How to avoid: Thoroughly research any investment opportunity and the person/company offering it. Check for registered businesses, professional websites, reviews etc. Legitimate investments don’t need to be peddled on WhatsApp. Never give money to anonymous sources promising guaranteed returns.

WhatsApp Gold scam

Scammers falsely claim there is a premium, paid version of WhatsApp called “WhatsApp Gold” with exclusive features. They’ll send a link to download this “premium” version, which is actually just malware designed to steal your data.

How to avoid: There is no paid version of WhatsApp. Any claims of such are outright scams aiming to infect your device with malware or defraud you of money. Only download WhatsApp from official sources like the Google Play Store or Apple App Store.

Lottery scam

In this scam, you receive a message claiming you’ve won an international lottery or prize, but you must pay upfront “fees” or “taxes” to claim the supposed winnings. This is just a ploy to get you to send money to the scammers.

How to avoid: Legitimate lotteries never ask for money to award prizes. They will deduct any taxes from the winnings amount. Any request for upfront payment is a telltale sign of a scam.

Gift Card/Coupon scam

Fraudsters send messages offering free gift cards, coupons or vouchers for major retailers. But to receive them, you must share personal information like birth dates or make a “shipping payment” first.

How to avoid: Be extremely sceptical of any unsolicited offers of free gifts or vouchers, as these are likely ploys to steal your data or money.
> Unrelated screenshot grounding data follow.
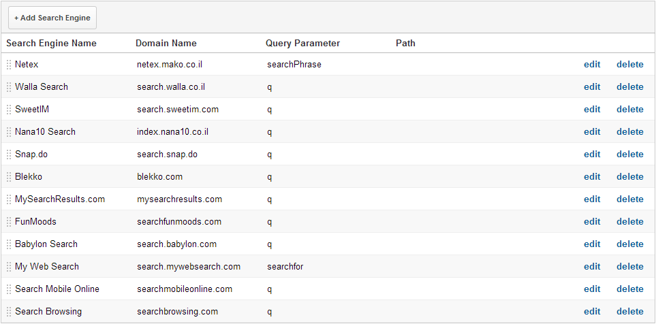Click drag handle icon beside Netex

[9, 65]
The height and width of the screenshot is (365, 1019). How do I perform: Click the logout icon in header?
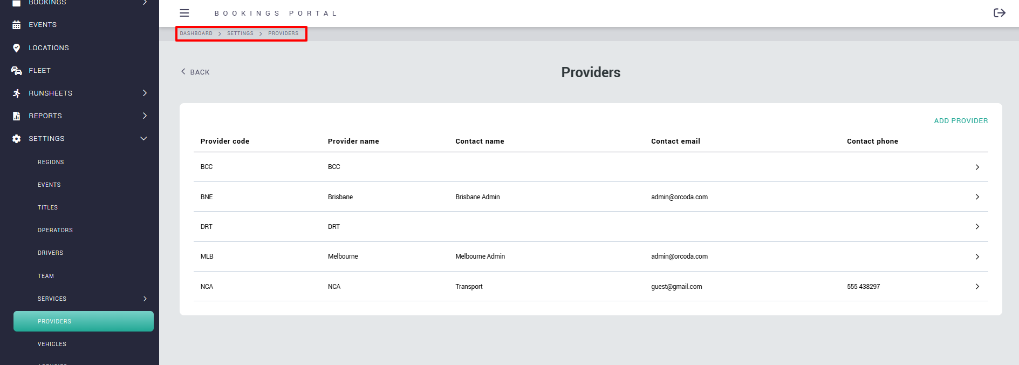[x=999, y=13]
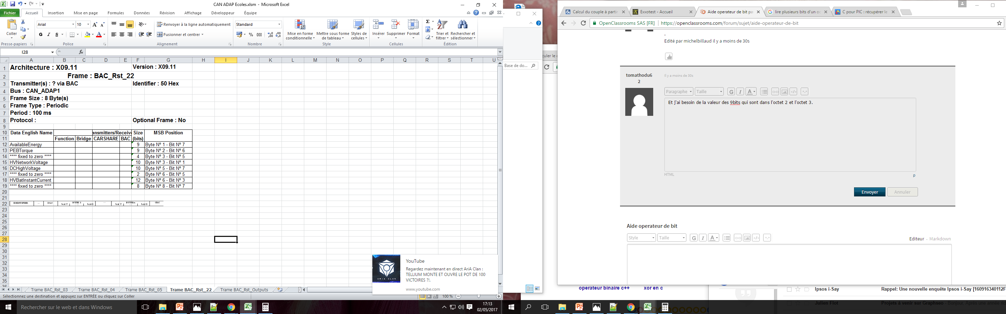Click the Markdown editor mode link

coord(940,239)
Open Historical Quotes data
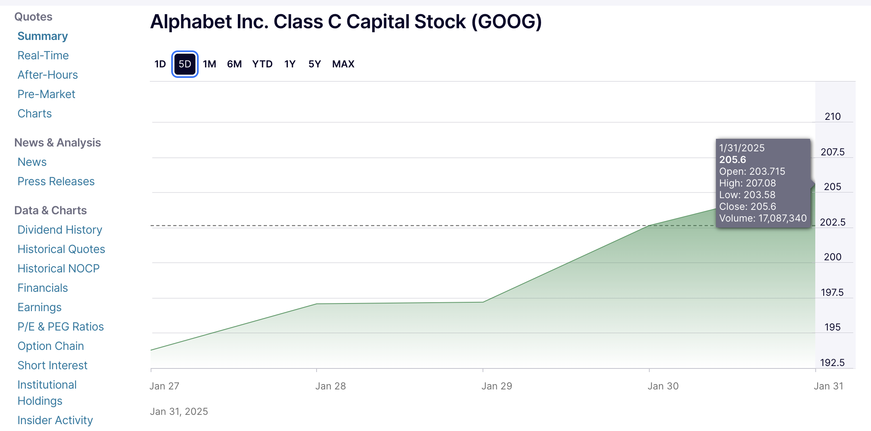The image size is (871, 431). coord(61,249)
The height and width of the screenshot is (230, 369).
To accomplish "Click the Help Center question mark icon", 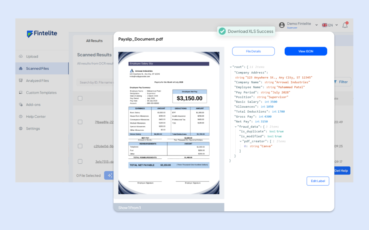I will [x=21, y=117].
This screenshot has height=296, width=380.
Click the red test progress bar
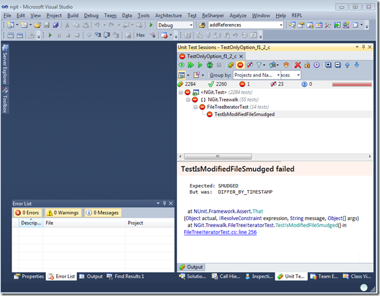pyautogui.click(x=351, y=84)
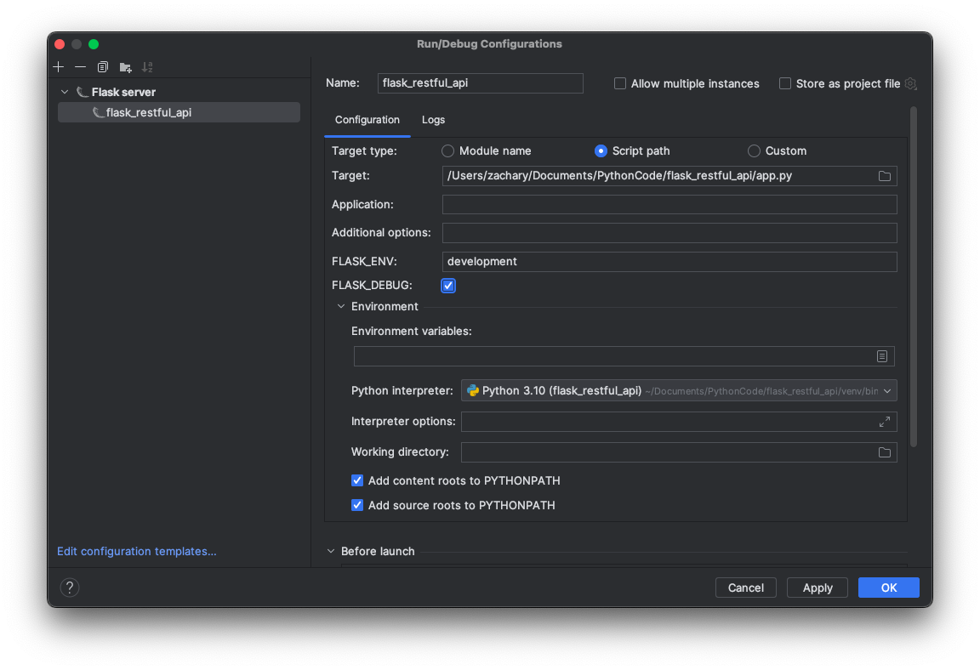
Task: Click the Working directory browse folder icon
Action: pyautogui.click(x=885, y=452)
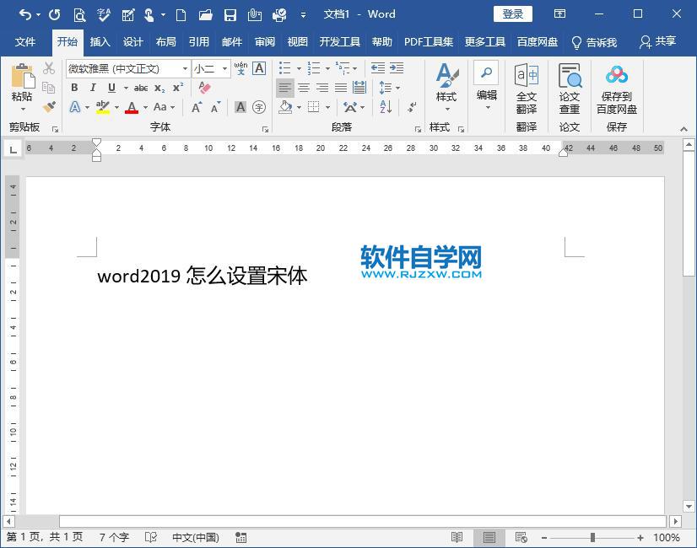Screen dimensions: 697x548
Task: Click the 保存到百度网盘 ribbon icon
Action: coord(616,89)
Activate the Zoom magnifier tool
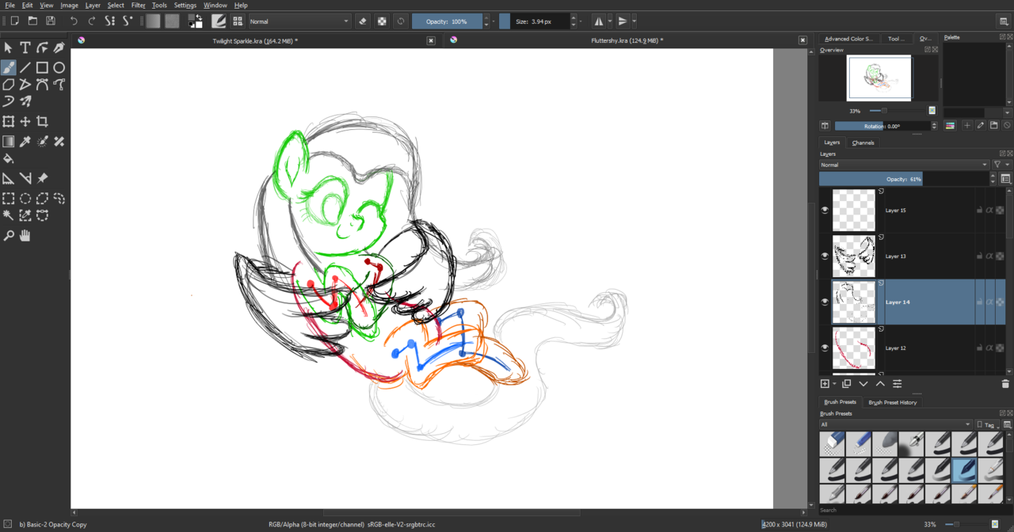This screenshot has width=1014, height=532. coord(9,236)
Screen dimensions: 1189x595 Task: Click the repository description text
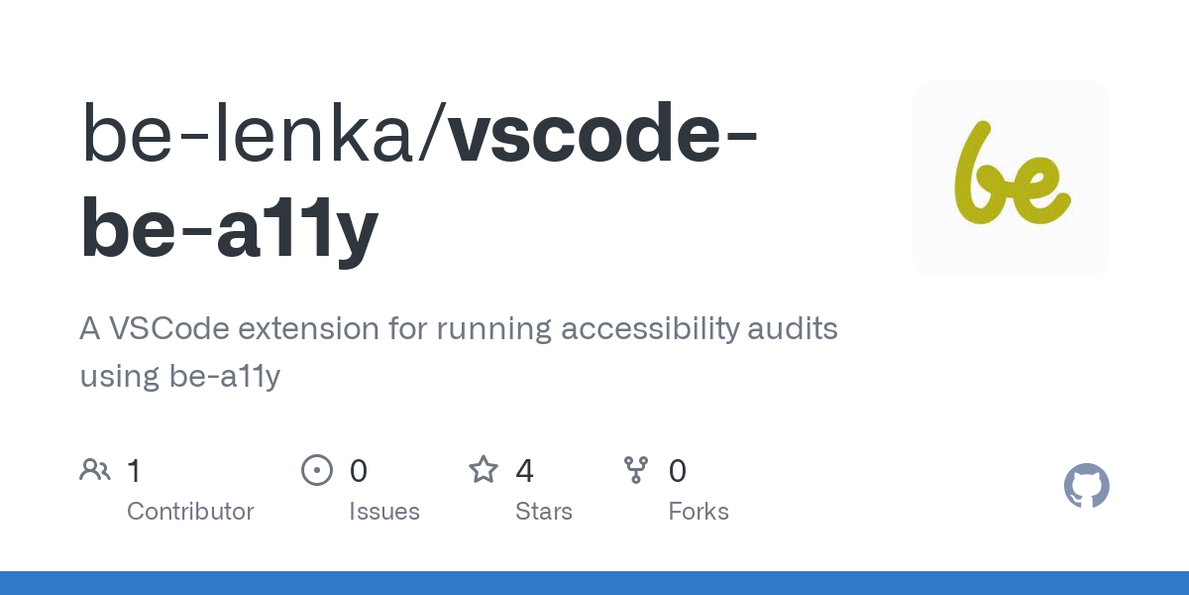459,352
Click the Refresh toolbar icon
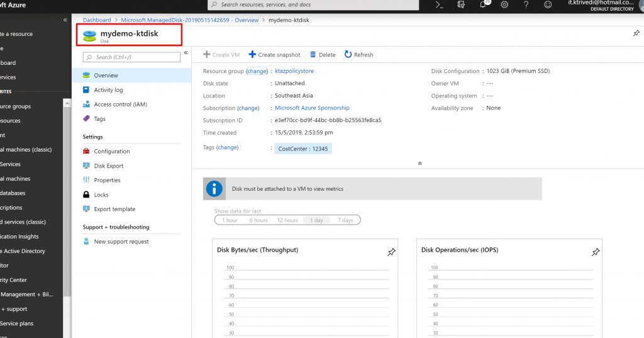644x338 pixels. pos(348,55)
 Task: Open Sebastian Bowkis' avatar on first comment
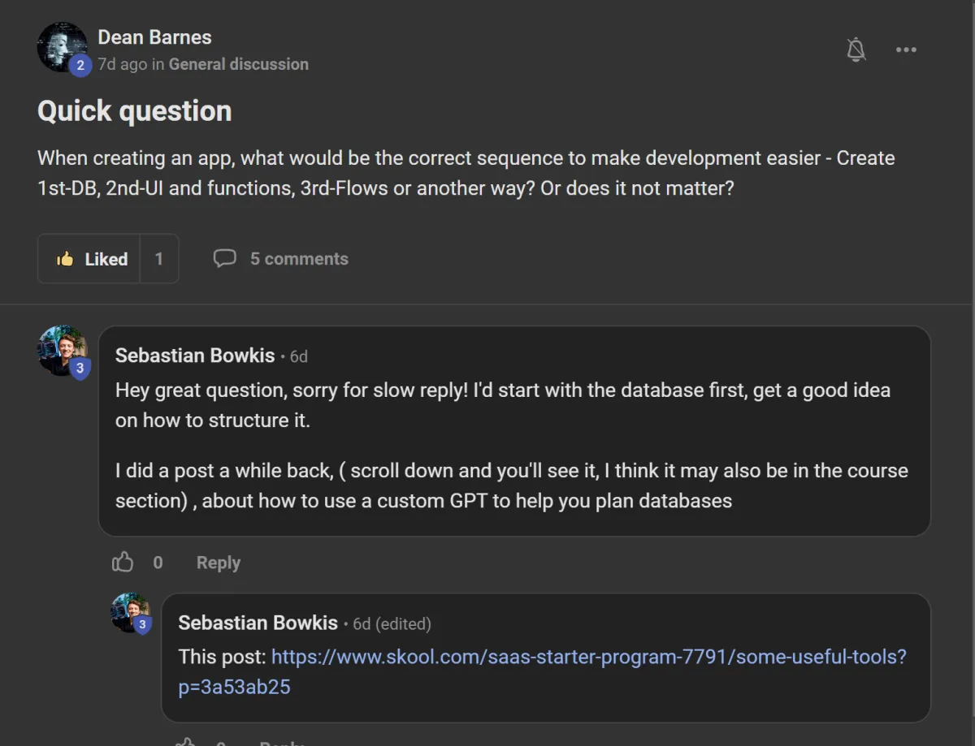(x=62, y=351)
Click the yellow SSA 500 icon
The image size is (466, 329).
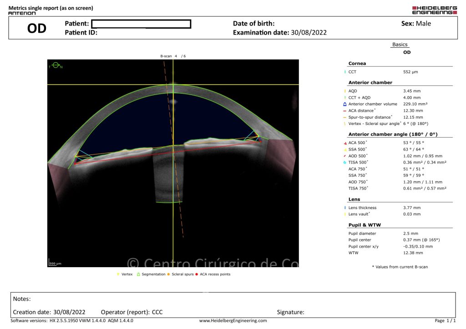345,150
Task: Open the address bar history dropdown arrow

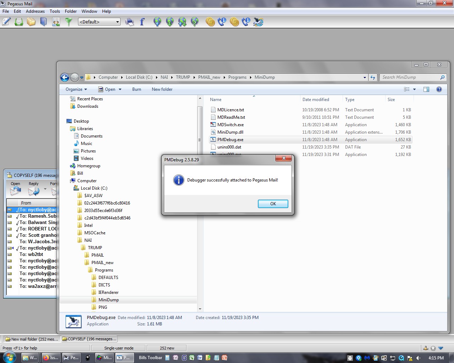Action: click(365, 77)
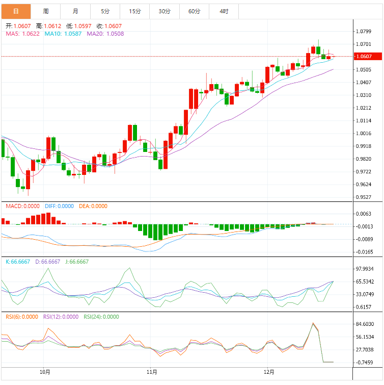Click the red 1.0607 current price tag
The width and height of the screenshot is (384, 385).
point(364,57)
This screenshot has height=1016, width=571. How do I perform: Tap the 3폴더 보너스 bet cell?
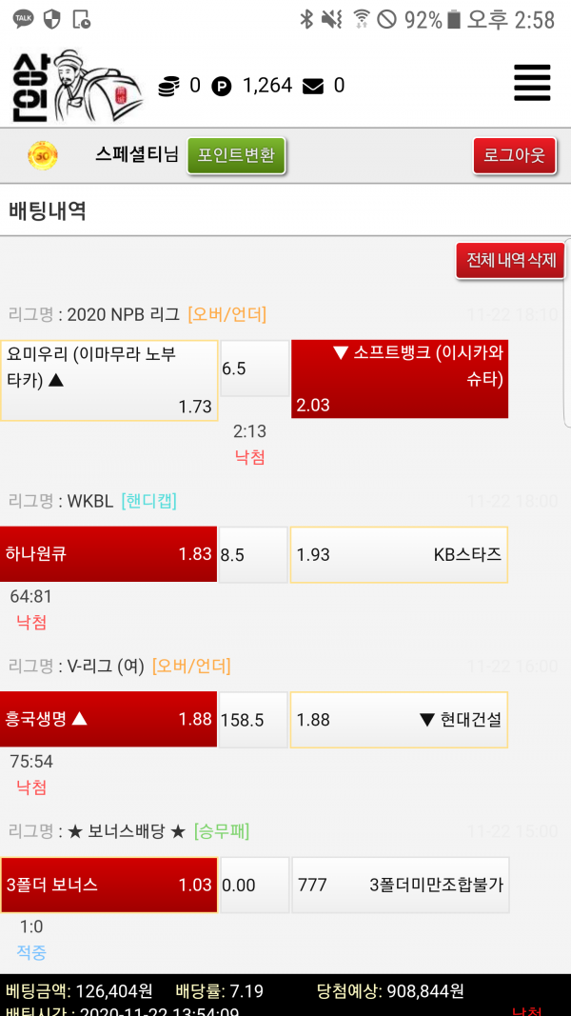[x=108, y=885]
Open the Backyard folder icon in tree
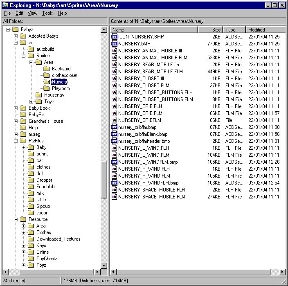 (x=47, y=69)

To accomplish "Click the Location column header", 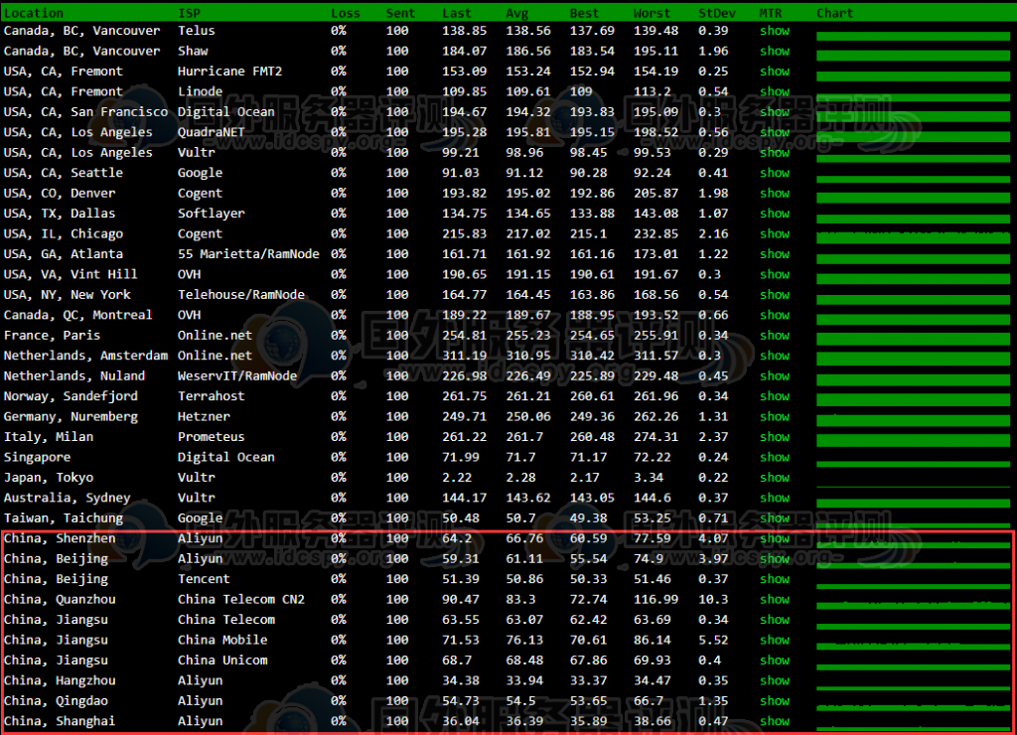I will [x=34, y=13].
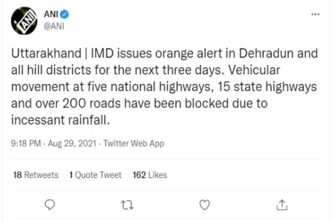Screen dimensions: 334x222
Task: Click the blue verified badge beside ANI
Action: (x=65, y=14)
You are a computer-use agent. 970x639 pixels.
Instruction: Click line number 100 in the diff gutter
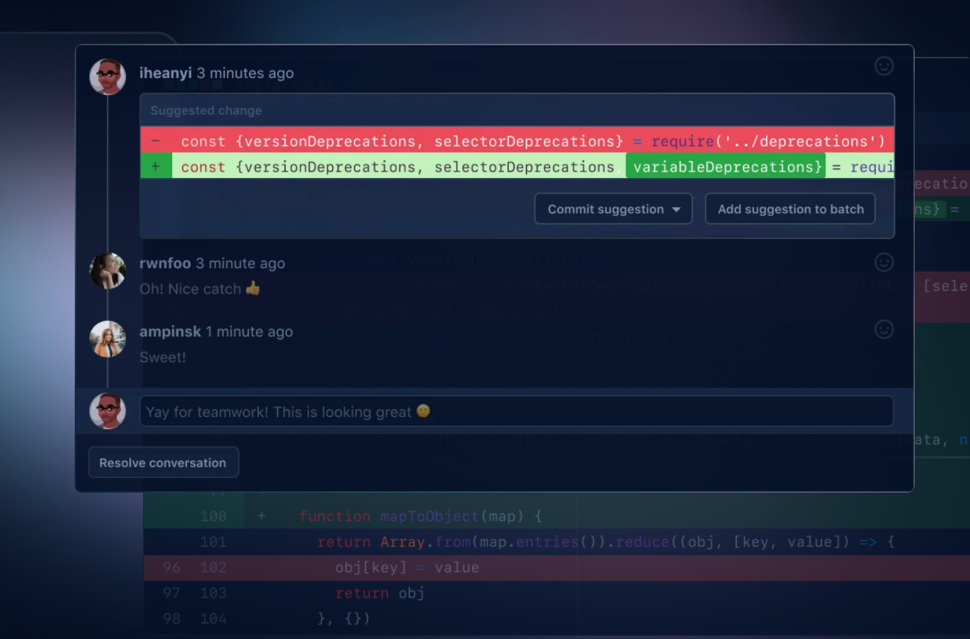213,516
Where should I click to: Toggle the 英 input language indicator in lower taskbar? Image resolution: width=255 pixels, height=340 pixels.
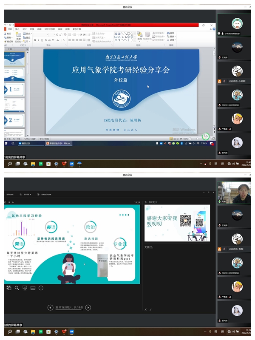coord(215,331)
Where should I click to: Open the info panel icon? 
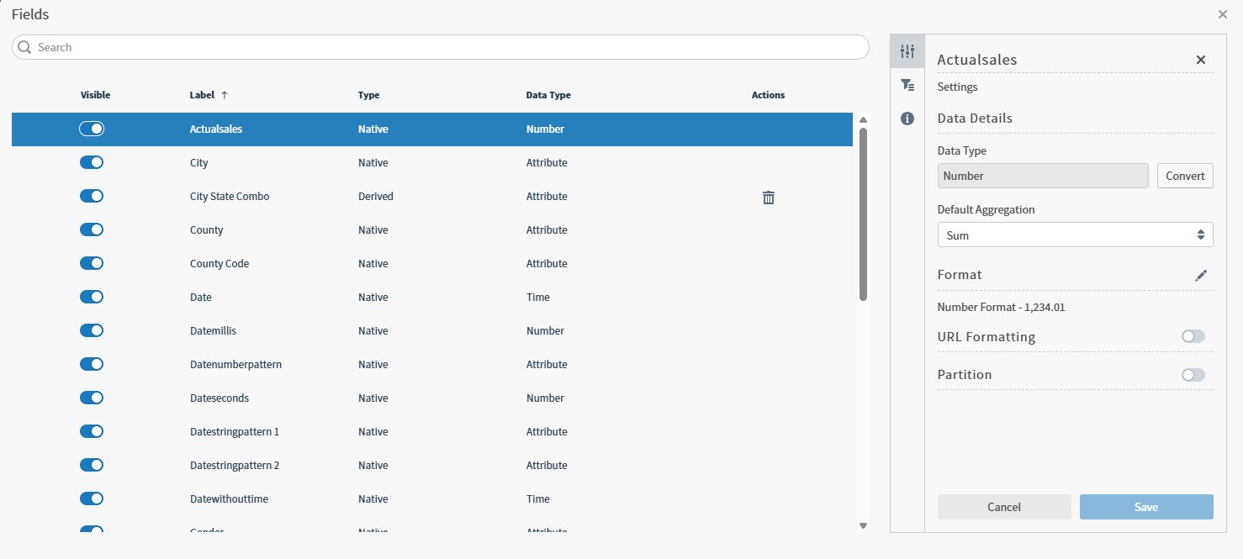[907, 119]
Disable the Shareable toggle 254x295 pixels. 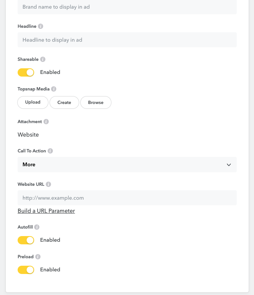(x=26, y=72)
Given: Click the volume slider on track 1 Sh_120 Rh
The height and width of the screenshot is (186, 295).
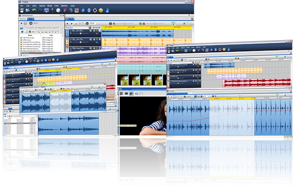Looking at the screenshot, I should pos(80,34).
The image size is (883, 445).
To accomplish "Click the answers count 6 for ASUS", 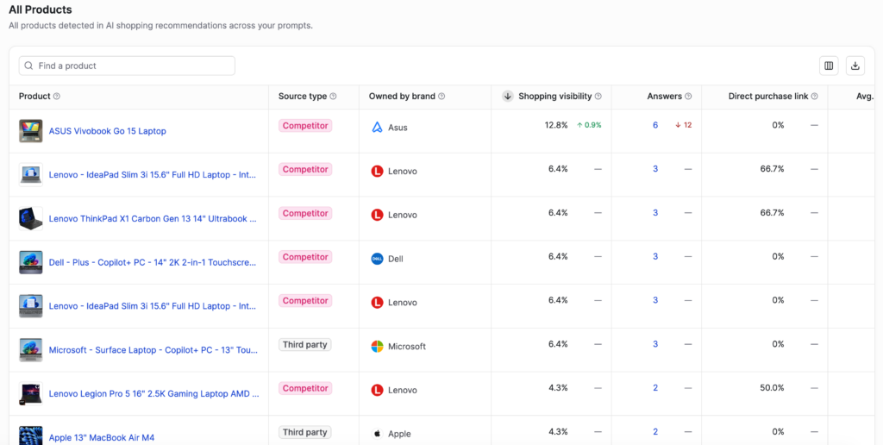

Major brands don’t distribute gift cards this way.

Malware/Virus scams


Scammers send links or attachments containing malware, viruses or other malicious code. If opened, this infects your device and can give them unauthorised access to steal data like passwords and financial information.

How to avoid: Never open any links or attachments from unknown or suspicious sources, even if they appear to come from contacts (their accounts may be compromised). Enable security settings to automatically block suspicious links.